With regard to the safety tests to which the harnesses are subjected in their manufacture, you can fly without fear. All are rigorously tested to meet the standards of the International Union of Mountaineering Associations (UIAA 105) and the European Committee for Standardization (EN 1277).

Both independently guarantee safety standards. Both climbing and canyoning and caving harnesses must meet this standard, which would make them all valid for climbing (although that is not their purpose, and because of their design, they are not very comfortable).

Climbing harnesses are type C. Its ventricular ring is tested to withstand a force of 15 KN or 1529.57 kg. Type b, such as full body models for children, support a minimum of 10 KN or 1019.72 kg.

Never buy a used harness from Wallapop or from a stranger. As much as they assure you that it has been taken care of, it is not safe to buy a second-hand harness. Also, do not buy a Chinese producer without safety standards.

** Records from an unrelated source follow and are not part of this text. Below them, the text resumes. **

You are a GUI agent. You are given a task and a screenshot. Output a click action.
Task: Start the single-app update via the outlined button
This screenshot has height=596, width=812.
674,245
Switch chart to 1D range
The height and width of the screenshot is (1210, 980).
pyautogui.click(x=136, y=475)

Regarding the care of the harness, a few simple tips:

Store it in a cool, dry place, out of direct sunlight.
Never store it damp or wet.
Do a regular review to make sure your materials are correct.
When you tie the knot, tie it as close to the harness as possible. The less play you have to move around, the less you will wear down your tie-in points.



They are not harnesses designed for climbing. Its functions are to rescue or work with heavy loads. The exception is those intended for children.


They present extra rear protection of the seat, with sliding and waterproof materials. Thick and comfortable, as well as resistant to rock friction. They do not usually have material holders, to avoid being caught on protrusions or branches. Some do not have the ventricular ring either. This is the case with the Petzl Canyon and Singing Rock models, made with comfortable and waterproof materials.


It is a very light type of harness. Unlike climbing harnesses, they are not padded. They also do not have a ventricular ring or metal holder to prevent them from being caught. They are very simple and resistant harnesses.

It is the Petzl Superavanti model, very robust and with lower anchor points to facilitate climbing the rope.


Regarding security, as long as you don’t buy a product on AliExpress that doesn’t meet the standards, you can erase the image of the movie Maximum Risk from your head. That the buckles open by themselves, by magic, is not going to happen. Current harnesses all come with self-locking buckles. (Speaking of safety though, you might be interested in this article on climbing rope care .)

What you do have to take into account when buying the harness is the priority use that you will give it. But also, that it adapts to your physiognomy. It should be comfortable for you to climb and comfortable to hang and belay on. Your mind should be on enjoying the climb, and not on how uncomfortable the harness is for you. The rest of the qualities, such as lightness, size, number of gear loops, etc. will depend on what you plan to do with it.